Why am I a Mac user? During 1996 there were rumours that Sun was trying to buy Apple. While any talk of acquisition soon fizzled, contact continued. For most of that year, I was part of a secret team working to integrate the Sun and Apple technology portfolios. Sun was to give up making desktop computers, Apple would abandon its minuscule server business, Solaris would be used as the basis for OS X, and sales and channel strategies would be coordinated. I spent much of my time that year at Apple, working on the networking aspects of the deal. It all unravelled when Steve Jobs returned to Apple at the beginning of 1997; with the NeXT OS technology he had no need for Solaris. Shortly afterwards, Eric Schmidt left Sun to join Novell, before moving to Google a few years later. All I got was a T-shirt, and a PowerBook – but that was enough.

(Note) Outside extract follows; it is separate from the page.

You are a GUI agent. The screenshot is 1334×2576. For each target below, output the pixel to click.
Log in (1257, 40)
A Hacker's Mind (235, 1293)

The Apple side of the proposed deal was initiated by Ellen Hancock (CTO) and Gil Amelio (CEO), both of whom were dumped by the Apple board as part of Steve’s return. Neither seemed the kind of person who understood the importance of design, and could have led Apple down the path towards the iMac, iPod, iPhone and iPad. So in retrospect the Apple board got it exactly right. But the joint venture was fun while it lasted, and I got to work with some amazing Apple engineers: figuring out how to add AFP and Apple printing support into Solaris, and working on eliminating the last non-TCP based networking dependencies in Mac OS.